• What the task requires
Each line from the one containing "Where should I click to: Click" to the end of the entries below must be restated exactly, and no other line should appear.

• Source material
══════════
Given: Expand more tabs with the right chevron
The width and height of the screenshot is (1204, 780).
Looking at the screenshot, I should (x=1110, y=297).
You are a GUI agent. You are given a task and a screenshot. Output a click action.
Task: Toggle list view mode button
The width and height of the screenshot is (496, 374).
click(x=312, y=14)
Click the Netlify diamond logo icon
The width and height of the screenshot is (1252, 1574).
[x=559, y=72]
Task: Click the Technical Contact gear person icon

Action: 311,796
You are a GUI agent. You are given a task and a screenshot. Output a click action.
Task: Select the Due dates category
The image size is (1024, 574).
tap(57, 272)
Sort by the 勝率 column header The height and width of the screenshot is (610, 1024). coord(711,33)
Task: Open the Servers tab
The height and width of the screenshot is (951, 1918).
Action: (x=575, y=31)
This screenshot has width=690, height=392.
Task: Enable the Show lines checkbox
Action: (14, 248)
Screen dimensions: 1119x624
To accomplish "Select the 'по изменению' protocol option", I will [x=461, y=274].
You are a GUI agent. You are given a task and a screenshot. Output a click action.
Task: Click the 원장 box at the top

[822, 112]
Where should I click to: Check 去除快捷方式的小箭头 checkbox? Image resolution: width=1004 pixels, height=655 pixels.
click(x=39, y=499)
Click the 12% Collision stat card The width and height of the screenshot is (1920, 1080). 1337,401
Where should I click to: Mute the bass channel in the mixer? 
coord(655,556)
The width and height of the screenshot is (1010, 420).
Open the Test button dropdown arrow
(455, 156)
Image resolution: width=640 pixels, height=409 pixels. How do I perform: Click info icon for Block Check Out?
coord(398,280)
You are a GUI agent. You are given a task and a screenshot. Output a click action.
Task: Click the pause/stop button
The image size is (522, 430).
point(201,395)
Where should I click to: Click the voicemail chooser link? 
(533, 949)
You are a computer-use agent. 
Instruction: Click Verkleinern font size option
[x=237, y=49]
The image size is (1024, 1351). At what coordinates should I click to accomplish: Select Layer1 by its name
══════════
• Exercise answer
Where should I click to: Click the voicemail chooser link? 
(533, 949)
You are a computer-use agent. 
Instruction: Click Verkleinern font size option
[x=237, y=49]
The image size is (1024, 1351). At what coordinates should I click to accomplish: Select Layer1 by its name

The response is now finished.